TASK STATEMENT
Pick up the letter to Pakistan's prime minister about Balochistan after its last sentence and write the part that comes next.

---------- SUPPLIED PASSAGE

In this very critical moment of history I am compelled to write this brief letter to remind you about your role as the chief executive of Pakistan, and the commitments you have made to the people of Pakistan, more particularly the downtrodden people of Balochistan.

While your government may have pleasant stories for some, Balochistan is on the verge of death with a sharp increase in human rights violations, humanitarian crisis, and socio-economic erosion.

It’s a heart-wrenching fact that since your takeover as prime minister around 90 barbarically tortured corpses of Baloch youth have been dumped in different parts of Balochistan and Karachi.

Beginning from the All-Parties Conference held in London on July 7-8 in 2007, and as a leading opposition figure before the May elections, you made countless commitments condemning atrocities against the Baloch and demanded fair and just rights for them.

The London APC’s resolution said that “today Balochistan bleeds under the heels of an army operation, where gunship helicopters are used for silencing dissenting political voices.”

In reality, the current situation in the province is far worse than what it was in 2007. Balochistan’s sufferings have increased manifold. The province’s home and tribal affairs department’s recent report revealed horrific accounts of kill-and-dumps. The report says that 592 mutilated, killed and dumped bodies of Baloch political activists have been found from 2010 to September 2013.

The worrying fact is that this barbaric trend has seen a sharp increase during the first three months of your government.

--------------------
---------- SUPPLIED RECORDS

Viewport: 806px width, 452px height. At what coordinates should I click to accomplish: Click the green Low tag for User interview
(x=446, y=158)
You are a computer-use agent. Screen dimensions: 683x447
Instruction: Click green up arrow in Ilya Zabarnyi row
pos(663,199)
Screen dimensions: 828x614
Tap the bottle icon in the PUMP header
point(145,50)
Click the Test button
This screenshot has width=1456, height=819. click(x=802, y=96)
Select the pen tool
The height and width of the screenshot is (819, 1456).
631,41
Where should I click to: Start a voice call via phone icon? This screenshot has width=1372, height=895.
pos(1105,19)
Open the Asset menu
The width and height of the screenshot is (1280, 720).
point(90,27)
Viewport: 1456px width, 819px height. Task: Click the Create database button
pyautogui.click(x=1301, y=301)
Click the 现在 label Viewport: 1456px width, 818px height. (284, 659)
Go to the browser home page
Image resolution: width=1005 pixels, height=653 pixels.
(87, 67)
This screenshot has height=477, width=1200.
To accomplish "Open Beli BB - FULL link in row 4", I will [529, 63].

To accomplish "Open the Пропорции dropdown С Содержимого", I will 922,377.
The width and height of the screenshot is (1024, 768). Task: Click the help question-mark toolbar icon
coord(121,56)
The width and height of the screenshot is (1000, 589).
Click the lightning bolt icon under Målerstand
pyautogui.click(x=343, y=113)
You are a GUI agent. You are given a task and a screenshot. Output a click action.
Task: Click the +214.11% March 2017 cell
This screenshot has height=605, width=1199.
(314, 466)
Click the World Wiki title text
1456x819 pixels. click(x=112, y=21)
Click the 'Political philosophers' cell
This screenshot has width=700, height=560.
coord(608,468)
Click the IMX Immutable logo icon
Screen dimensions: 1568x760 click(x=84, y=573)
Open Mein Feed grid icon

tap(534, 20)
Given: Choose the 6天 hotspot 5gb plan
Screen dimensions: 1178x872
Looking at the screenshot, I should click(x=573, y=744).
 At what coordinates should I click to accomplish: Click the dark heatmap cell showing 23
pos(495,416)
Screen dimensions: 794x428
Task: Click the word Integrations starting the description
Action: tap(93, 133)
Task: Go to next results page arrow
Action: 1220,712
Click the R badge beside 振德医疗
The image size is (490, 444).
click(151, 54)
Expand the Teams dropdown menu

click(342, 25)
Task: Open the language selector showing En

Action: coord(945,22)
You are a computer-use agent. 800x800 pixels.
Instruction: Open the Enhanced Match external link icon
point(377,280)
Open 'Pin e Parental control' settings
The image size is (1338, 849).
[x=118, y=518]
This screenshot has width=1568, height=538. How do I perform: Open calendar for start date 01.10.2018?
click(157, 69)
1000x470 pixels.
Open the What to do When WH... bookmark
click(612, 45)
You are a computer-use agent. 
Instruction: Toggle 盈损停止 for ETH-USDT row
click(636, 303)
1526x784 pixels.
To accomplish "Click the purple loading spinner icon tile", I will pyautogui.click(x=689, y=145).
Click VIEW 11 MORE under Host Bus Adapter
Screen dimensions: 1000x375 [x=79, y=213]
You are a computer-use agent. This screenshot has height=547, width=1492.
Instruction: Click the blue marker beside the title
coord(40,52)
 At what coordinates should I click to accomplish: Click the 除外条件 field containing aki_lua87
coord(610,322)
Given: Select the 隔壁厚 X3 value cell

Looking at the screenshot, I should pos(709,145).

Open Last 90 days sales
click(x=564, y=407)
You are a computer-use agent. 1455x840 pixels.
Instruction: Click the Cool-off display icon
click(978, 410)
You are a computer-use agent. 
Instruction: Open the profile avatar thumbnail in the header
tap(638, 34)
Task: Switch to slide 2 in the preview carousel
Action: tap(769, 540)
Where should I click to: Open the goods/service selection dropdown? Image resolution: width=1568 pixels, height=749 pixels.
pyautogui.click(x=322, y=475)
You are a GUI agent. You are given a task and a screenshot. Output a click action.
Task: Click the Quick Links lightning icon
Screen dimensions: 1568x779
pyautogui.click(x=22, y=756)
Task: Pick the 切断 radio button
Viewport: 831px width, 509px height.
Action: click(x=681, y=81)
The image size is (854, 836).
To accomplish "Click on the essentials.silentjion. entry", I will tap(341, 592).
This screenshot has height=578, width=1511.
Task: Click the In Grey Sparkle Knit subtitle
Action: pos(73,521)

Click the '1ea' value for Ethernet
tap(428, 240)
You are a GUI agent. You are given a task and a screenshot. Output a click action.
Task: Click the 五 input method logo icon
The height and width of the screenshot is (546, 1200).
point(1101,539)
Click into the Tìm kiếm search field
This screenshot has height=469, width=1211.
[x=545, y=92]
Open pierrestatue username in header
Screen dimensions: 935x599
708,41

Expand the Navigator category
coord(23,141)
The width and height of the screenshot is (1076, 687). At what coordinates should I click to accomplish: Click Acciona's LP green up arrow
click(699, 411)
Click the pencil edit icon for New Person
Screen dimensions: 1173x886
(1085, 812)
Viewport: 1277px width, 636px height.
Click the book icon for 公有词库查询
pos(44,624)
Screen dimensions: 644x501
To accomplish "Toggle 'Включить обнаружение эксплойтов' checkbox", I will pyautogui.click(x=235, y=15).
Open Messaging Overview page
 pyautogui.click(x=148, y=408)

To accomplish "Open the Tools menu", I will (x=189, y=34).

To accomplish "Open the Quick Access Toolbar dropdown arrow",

--------------------

REPLY TO THE TASK
Mr Prime Minister, Balochistan has unique socio-cultural and political characteristics including countless resources. This you are aware of and you recently signed a number of MoUs with Chinese companies without reaching out and initiating any ‘memorandum of political understanding’ with the people of Balochistan.

My concerns are not just political – I worry because the ongoing conflict, military operation and immunity and impunity for crime and corruption have severely damaged Balochistan’s social, economic and political fabric. All this will have severe consequences both for the Baloch and the region.

The province’s statistics depict a very bleak scenario – much worse than war-torn African states. Just imagine – 63 percent of its population lives below the poverty line compared to Punjab’s 19 percent. Data on health, employment, nutrition intake, infrastructure and education is equally grim and sadly terribly below the national average.

Mian Sahib, there is a difference between being in opposition and being in power. The people of Balochistan are expecting much more from you. I would like to remind you that glitzy mega-projects without a genuine conflict resolution process are seen as an attempt to further exploit and marginalise the people.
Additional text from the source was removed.